Pandemic fatigue has been stressing me out. I’ve been trying to figure out why I am always feeling tired, unmotivated, and unable to snap out of it, but I haven’t had any luck! I’ve dealt with the uncertainties that have come up during this time and really, still am to this day. I‘ve tried to get accustomed to the “new normal”…but I can’t tell what it even looks like as it is not a one size fits all.

The one perspective I found helpful was the idea of imagining our lives throughout COVID-19 as a game of Jenga. You know, the game with the tower where players take turns removing one block at a time. The thing is, once you remove the blocks you have to carefully place it on top of the tower, which then creates a taller and increasingly unstable structure as the game progresses. I imagined my Jenga tower before COVID-19 and I realized the structure of it is way different to my current tower today.  

 

Nobody’s life was perfect to begin with, I know mine sure was not. So, I know my tower was not the strongest given the circumstances. Then COVID-19 came into the mix…  

Throughout these past few years, certain blocks have been removed from my tower including my social interactions, job stability, loved ones, loss of routine, and the blocks could go on and on…creating a shaky foundation that feels like it can collapse at any moment.

When I think about a new normal, I imagine taking those very blocks that were removed from my life and trying to push them back into the very spots they were removed from. I find that some pieces don’t fit anymore …and the more I try, the more I increase the risks of my whole tower collapsing.

I found that majority of this time I have been in survival mode. I constantly feel like I am on edge.
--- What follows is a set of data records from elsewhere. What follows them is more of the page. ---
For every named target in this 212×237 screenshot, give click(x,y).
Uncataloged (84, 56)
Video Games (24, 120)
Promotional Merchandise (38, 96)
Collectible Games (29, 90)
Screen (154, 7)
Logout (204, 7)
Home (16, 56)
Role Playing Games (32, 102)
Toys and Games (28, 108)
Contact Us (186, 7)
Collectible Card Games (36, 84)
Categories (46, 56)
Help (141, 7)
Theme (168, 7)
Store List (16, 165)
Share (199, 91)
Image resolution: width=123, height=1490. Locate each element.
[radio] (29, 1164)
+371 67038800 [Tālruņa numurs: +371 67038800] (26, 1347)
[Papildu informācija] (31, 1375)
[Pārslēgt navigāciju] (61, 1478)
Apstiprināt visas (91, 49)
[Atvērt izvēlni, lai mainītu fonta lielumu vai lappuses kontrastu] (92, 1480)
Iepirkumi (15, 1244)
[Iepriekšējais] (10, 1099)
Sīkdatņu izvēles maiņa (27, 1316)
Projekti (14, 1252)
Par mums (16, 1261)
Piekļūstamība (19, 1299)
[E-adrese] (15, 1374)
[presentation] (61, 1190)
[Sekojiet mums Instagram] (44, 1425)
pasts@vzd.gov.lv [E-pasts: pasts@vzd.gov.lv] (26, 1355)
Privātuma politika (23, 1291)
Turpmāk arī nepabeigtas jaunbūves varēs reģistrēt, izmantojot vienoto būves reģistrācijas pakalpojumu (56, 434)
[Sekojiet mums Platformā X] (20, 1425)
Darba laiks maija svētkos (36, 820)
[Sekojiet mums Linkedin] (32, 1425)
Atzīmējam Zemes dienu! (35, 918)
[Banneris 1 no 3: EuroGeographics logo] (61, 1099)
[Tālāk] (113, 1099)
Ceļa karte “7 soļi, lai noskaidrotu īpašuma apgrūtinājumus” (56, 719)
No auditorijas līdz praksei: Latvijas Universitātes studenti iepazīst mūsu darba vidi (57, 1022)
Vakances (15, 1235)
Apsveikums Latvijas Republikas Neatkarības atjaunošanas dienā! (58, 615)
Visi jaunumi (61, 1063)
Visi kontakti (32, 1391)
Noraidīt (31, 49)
Losing my blocks increased my stress levels and trying to put them back in their original spots has been even more triggering… making it difficult to leave survival mode.
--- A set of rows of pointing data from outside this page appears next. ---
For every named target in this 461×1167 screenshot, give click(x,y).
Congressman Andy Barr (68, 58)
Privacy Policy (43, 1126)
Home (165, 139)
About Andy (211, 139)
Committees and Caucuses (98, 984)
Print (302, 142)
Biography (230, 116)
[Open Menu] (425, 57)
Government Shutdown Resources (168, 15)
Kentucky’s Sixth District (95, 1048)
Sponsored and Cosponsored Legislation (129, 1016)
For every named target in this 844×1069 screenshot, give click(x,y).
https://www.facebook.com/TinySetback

Reminding myself that life may not go back to how it once was is important. Instead, focusing on how to work with what I currently have has been enlightening.

So, the question is how do I strengthen my tower? Well, the game of Jenga has taught me a few ways, which include playing by getting creative, socializing, leaning into my support system, and using problem-solving skills when I feel stuck.

Now, I know all of this is easier said than done, so starting slowly is key. I remind myself of that moment when I’m playing Jenga and am trying to remove a block from the tower and how careful I am to give myself that time and space to make sure there’s the least amount of damage to the tower.

The same thing applies to me. I will take my time with my healing. I plan to surround myself with people I’d want to play games with, focus on gathering and cultivating solutions to problems, and lastly practice self-compassion and share that gentleness with others around me.